Supplied text start
Wednesday, July 8, 2015

Jamgon Kongtrül's Direct Path to Enlightenment - 1

[Tibetan statue of Shakyamuni Buddha c. 13th-14th Century - Gilded Bronze & Pigment - from the Esther R Portnow Collection of Asian Art at the Michael C Carlos Museum at Emory University

AG: [continuing with his annotations of William Blake's Auguries of Innocence] This is a great one, for last night, the lecture last night (sic, August 10, 1978)) [Allen is referring to Chogyam Trungpa Rinpoche's ongoing NAROPA lecture(s)]

“To be in a passion,  you good may do but no good if a passion is in you” - That’s the whole key to Vajrayana. That is to say, (that) in Vajrayana there is the participation in passion, you become your passion, you appreciate your passion. – “To be in a passion you good may do” - Passion is real, Thought is real. Emotion is real. The microphone is real - “To be in a passion,  you good may do, but - no good if a passion is in you” – i.e.  if you are attached to the passion and the passion has entered and displaced your mindfulness, if the passion has so filled your brain that you forget the space in which the passion takes place. That make sense?. 

That’s a very clear thing and why I chose this for the sort of transition to Vajrayana out of English literature. It’s a real good..  it’s a great clear arrow of direction (very similar to another book I’ve put on the reading list, this  Direct Path To Enlightenment by Jamgon Kongtrül [Editorial note - otherwise known as The Great Path of Awakening] - How many know that? - Jamgon Kongtrüll. - I'm going to interrupt the Blake
for just one second -  (for) these are root texts – Mind-training in several points done by slogans - one-line slogans for directing the mind in training.
Supplied text end
Dataset excerpts start
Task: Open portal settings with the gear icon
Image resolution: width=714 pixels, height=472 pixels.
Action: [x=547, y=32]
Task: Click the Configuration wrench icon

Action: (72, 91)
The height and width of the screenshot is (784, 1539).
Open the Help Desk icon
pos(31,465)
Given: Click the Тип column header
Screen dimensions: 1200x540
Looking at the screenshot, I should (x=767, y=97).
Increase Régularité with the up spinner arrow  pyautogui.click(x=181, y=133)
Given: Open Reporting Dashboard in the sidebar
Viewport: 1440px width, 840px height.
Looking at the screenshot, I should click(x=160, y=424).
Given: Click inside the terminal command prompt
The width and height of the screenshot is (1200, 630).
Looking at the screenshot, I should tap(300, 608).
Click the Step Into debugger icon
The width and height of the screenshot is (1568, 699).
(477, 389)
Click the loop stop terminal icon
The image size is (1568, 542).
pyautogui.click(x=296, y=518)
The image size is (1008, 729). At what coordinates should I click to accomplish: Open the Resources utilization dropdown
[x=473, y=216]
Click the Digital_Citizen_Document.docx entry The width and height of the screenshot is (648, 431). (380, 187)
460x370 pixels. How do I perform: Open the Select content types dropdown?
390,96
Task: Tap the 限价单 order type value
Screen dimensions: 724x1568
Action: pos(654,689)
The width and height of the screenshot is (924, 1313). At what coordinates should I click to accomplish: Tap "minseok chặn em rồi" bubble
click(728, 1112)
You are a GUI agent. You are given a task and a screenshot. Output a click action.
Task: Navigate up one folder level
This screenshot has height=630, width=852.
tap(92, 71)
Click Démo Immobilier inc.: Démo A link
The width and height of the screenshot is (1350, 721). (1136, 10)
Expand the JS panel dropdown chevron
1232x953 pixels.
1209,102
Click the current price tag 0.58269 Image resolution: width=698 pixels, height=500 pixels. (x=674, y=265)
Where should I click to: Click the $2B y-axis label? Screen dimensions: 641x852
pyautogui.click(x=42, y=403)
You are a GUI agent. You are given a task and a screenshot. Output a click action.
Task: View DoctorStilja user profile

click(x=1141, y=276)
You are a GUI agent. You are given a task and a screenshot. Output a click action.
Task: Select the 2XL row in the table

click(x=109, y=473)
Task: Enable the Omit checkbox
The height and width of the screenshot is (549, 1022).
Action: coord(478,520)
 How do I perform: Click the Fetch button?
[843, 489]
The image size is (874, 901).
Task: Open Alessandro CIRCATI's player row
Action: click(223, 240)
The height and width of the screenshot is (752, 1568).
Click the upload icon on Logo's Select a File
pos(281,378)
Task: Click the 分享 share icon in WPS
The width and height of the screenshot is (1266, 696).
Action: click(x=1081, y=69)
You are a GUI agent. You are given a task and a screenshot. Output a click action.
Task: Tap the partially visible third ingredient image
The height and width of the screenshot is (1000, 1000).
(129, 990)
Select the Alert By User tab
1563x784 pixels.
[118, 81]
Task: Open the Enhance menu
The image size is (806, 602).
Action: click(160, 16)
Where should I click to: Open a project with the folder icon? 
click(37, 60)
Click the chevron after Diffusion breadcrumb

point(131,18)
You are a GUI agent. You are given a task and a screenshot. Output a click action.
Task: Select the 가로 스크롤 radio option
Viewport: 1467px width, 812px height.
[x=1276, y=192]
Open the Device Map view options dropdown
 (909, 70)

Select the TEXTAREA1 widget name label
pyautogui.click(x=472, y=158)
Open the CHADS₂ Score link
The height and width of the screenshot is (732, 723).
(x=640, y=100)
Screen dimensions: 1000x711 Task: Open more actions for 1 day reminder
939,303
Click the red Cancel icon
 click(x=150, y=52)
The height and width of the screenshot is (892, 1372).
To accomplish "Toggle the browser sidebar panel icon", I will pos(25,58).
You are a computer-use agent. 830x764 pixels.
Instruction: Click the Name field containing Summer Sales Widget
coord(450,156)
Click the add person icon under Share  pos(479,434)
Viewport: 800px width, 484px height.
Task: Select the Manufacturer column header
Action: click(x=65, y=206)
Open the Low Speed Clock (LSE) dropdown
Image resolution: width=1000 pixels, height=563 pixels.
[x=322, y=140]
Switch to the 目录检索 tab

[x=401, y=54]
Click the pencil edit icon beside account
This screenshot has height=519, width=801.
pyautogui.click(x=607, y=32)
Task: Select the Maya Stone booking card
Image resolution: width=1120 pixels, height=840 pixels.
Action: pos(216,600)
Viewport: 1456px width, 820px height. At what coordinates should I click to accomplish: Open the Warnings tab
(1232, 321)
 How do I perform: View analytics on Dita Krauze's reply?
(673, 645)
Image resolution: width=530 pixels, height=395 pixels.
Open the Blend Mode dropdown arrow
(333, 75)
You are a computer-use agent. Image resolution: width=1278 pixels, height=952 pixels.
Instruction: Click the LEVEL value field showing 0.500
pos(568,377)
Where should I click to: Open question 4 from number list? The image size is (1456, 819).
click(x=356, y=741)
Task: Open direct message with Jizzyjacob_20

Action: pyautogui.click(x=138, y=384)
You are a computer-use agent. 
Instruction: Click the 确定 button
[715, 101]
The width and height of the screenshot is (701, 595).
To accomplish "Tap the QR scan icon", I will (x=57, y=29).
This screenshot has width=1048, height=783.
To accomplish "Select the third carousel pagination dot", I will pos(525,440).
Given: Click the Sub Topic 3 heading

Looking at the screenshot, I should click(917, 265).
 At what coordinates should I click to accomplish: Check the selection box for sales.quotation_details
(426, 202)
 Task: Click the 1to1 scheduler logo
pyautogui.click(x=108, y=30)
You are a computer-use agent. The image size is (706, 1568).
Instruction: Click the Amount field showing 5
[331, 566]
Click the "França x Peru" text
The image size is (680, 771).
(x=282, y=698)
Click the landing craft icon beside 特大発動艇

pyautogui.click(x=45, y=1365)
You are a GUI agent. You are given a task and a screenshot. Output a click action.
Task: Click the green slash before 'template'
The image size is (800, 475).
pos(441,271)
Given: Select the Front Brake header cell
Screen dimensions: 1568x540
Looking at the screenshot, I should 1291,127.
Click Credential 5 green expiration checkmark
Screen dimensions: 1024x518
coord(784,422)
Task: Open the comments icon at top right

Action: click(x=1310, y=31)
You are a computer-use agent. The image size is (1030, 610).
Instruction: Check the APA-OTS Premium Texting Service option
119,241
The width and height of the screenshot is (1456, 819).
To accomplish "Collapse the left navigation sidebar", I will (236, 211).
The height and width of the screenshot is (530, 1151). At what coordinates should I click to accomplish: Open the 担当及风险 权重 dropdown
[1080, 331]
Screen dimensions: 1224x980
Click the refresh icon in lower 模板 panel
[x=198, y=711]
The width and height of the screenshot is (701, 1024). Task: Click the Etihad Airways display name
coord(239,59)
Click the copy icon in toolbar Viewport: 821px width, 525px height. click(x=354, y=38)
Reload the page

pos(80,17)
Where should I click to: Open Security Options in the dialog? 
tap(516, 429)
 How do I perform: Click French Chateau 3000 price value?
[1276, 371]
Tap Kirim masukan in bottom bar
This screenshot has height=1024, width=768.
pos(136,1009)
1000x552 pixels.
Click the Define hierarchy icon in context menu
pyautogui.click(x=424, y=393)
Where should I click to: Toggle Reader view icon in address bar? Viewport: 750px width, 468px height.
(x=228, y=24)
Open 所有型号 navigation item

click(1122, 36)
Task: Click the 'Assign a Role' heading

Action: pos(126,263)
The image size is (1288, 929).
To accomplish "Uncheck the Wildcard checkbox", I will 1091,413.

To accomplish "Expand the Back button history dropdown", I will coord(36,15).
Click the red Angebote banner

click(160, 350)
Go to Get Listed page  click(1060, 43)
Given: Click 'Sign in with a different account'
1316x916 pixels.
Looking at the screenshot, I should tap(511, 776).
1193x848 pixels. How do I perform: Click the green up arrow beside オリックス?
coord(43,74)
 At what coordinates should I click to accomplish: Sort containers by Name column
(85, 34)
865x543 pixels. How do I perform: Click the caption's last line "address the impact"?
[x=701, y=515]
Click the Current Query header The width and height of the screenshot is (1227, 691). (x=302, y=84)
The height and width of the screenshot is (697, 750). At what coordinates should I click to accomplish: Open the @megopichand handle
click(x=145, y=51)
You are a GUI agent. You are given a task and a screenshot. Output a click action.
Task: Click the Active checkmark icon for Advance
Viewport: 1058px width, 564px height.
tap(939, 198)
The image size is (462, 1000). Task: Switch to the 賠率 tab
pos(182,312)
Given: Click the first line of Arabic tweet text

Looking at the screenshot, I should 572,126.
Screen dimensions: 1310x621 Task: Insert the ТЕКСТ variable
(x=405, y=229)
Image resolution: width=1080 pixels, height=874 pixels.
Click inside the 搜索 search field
Dataset excerpts end
-- Aim A --
Translate this sentence from the lecture transcript into Spanish: "That’s a very clear thing and why I chose this for the sort of transition to Vajrayana out of English literature."
-- Aim B --
Reproduce the lines of the records starting at the line that contains "Where should I click to: Toggle" and ending at the line that contains "click(x=145, y=51)".
The lecture transcript and the records have no connection to each other.

-- Task response A --
Es algo muy claro y es la razón por la que elegí esto como una especie de transición de la literatura inglesa al Vajrayana.

-- Task response B --
Where should I click to: Toggle Reader view icon in address bar? Viewport: 750px width, 468px height.
(x=228, y=24)
Open 所有型号 navigation item

click(1122, 36)
Task: Click the 'Assign a Role' heading

Action: pos(126,263)
The image size is (1288, 929).
To accomplish "Uncheck the Wildcard checkbox", I will 1091,413.

To accomplish "Expand the Back button history dropdown", I will coord(36,15).
Click the red Angebote banner

click(160, 350)
Go to Get Listed page  click(1060, 43)
Given: Click 'Sign in with a different account'
1316x916 pixels.
Looking at the screenshot, I should tap(511, 776).
1193x848 pixels. How do I perform: Click the green up arrow beside オリックス?
coord(43,74)
 At what coordinates should I click to accomplish: Sort containers by Name column
(85, 34)
865x543 pixels. How do I perform: Click the caption's last line "address the impact"?
[x=701, y=515]
Click the Current Query header The width and height of the screenshot is (1227, 691). (x=302, y=84)
The height and width of the screenshot is (697, 750). At what coordinates should I click to accomplish: Open the @megopichand handle
click(x=145, y=51)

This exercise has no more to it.